November's (2009) mushroom is...
the Honey (armillariella mellea complex)
Honey mushrooms are a complex of a number of species of
mushrooms (at least 9 species and possibly as many as 11); most of
which cannot be distinguished without microscopic analysis. These
frequently clustered mushrooms are known locally as stumpers or stumpies.
The cluster can be very large; last year in about 20 minutes, I
picked over ten pound of honeys from two stumps about 4 feet apart.
Honey mushrooms are very variable in shape, color, wood
preference (both conifers and deciduous trees) and other features.
The name honey mushroom refers to the color of the cap which
can take on all of the varied colors of natural honey.
This mushroom is a major parasite of trees.
Honey mushrooms have round caps when they are young that flatten out as they mature. They have a partial veil that ranges from very substantial forming a substantial ring as the mushroom opens to a very unsubstantial cobwebby veil that leaves ring zone remnants on the stalk. The ring zone remnant of the type that have a cortina (cobwebby veil) will never be stained rusty brown like the ring remnants on a Cortinarius species as the spore print of the honey mushroom is white. The mushrooms cluster so tightly that one can often find spore prints on mushrooms that grow lower in the clusters. The color of the cap varies from honey yellow to pinkish brown to brown. The cap surface is sticky to slippery. The stalk is somewhat fibrous; many mushroom hunters only collect the caps leaving the stalks behind. Stalks are generally colored like the caps, they are one to six inches long and ½ to 1 ½ inches thick. Blackish “shoestring” (rhizomorphs) are attached to the base of the stalk. The root-like rhizomorphs glow in the dark creating the phenomenon known as foxfire.

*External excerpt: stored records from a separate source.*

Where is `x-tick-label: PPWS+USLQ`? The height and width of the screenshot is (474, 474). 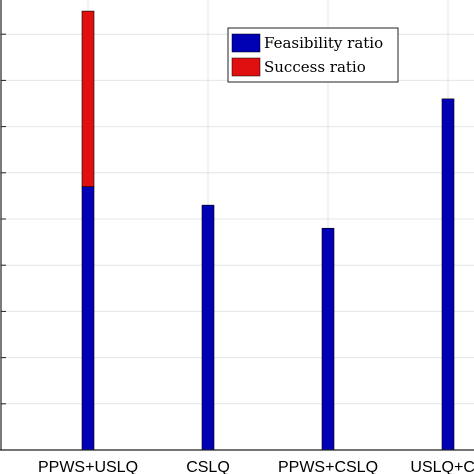 x-tick-label: PPWS+USLQ is located at coordinates (88, 466).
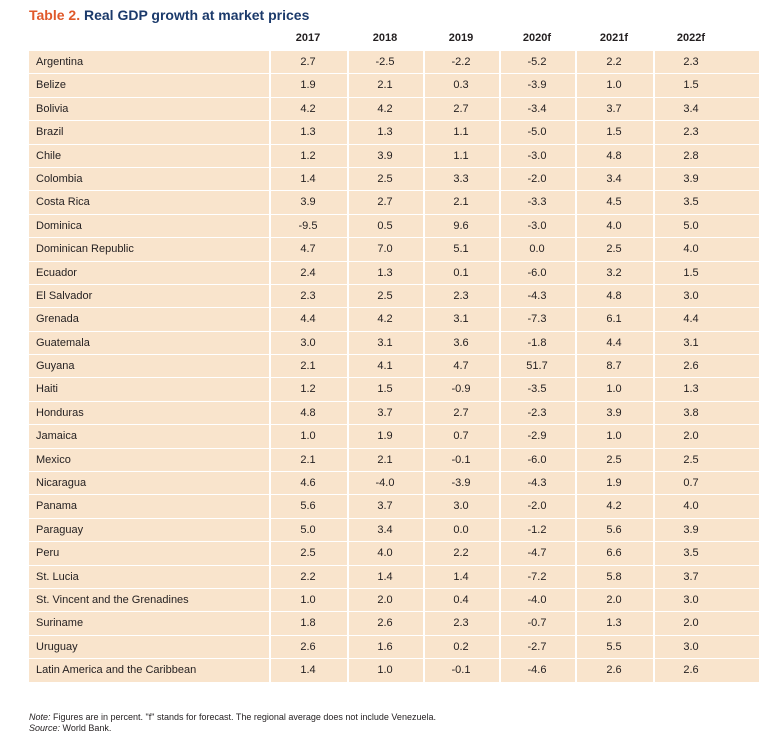  What do you see at coordinates (461, 178) in the screenshot?
I see `table-cell: 3.3` at bounding box center [461, 178].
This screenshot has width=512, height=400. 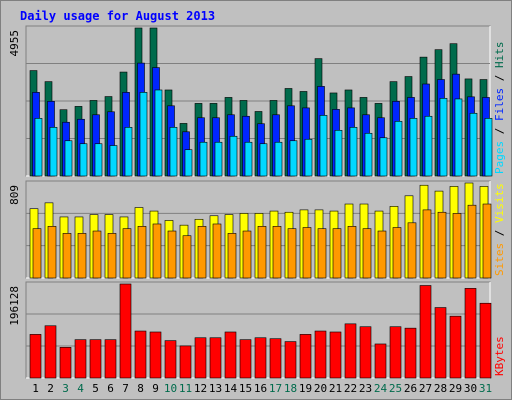 I want to click on day-label-3: 3, so click(x=66, y=388).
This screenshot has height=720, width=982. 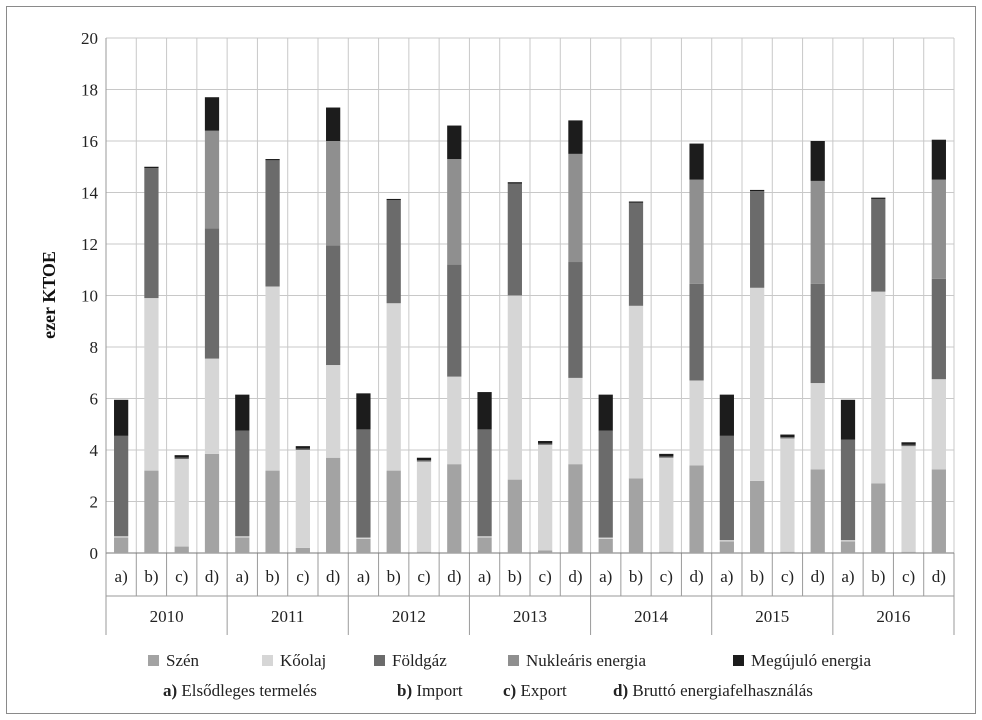 I want to click on caption-item: b) Import, so click(x=430, y=690).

Honey mushrooms have a strong flavor suitable in many mushroom dishes. They are very popular worldwide being sought avidly by many mushroom hunters. They do need to be cooked thoroughly as they are toxic when raw. Some hunters parboil the mushroom in one to several changes of water. I don’t believe such treatment is necessary if one is careful to thoroughly cook these mushrooms. Honey mushrooms grow all around the world in the Northern hemisphere where conditions and substrate are right and are picked and favored as edibles by many cultures. Since these mushrooms have caused gastro-intestinal upset in some people even when thoroughly cooked, it is best to sample a small amount of the mushroom the first time you try them. Since the species are so hard to identify, it is best to go easy whenever they are found in a new location.

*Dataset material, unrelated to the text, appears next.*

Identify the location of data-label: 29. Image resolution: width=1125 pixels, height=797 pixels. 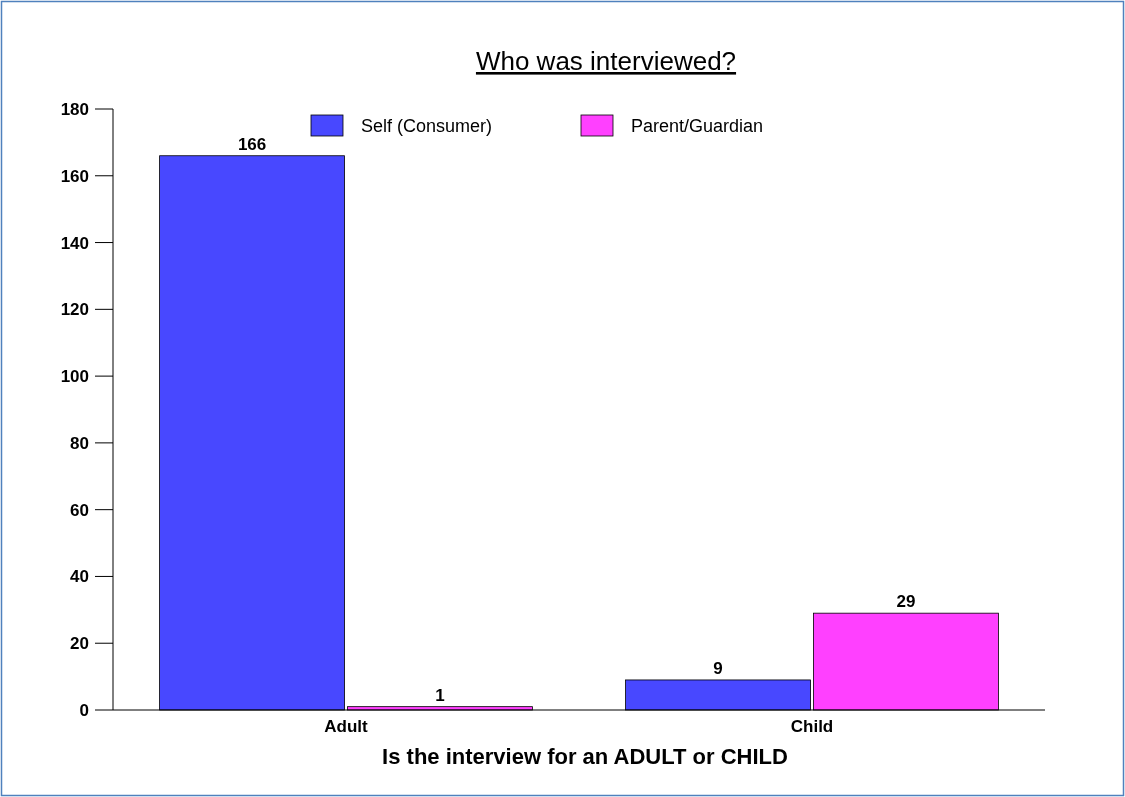
(906, 602).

There are a fair number of look-alikes so it is important to learn this mushroom from knowledgeable hunters. The deadly Galerina autumnalis (whose poison is the same as the deadly Aminitas) is smaller and has a brown spore print. There are inedible Pholiotas which resemble honey mushrooms but they have a brown spore print. The Big Laughing Gym mushroom (Gymnopilus spectabilis), which is poisonous (hallucinogenic), is more orange colored with an rusty brownish spore print. Luckily one can often find mushroom in the clustered honeys that have a white spore print on their cap.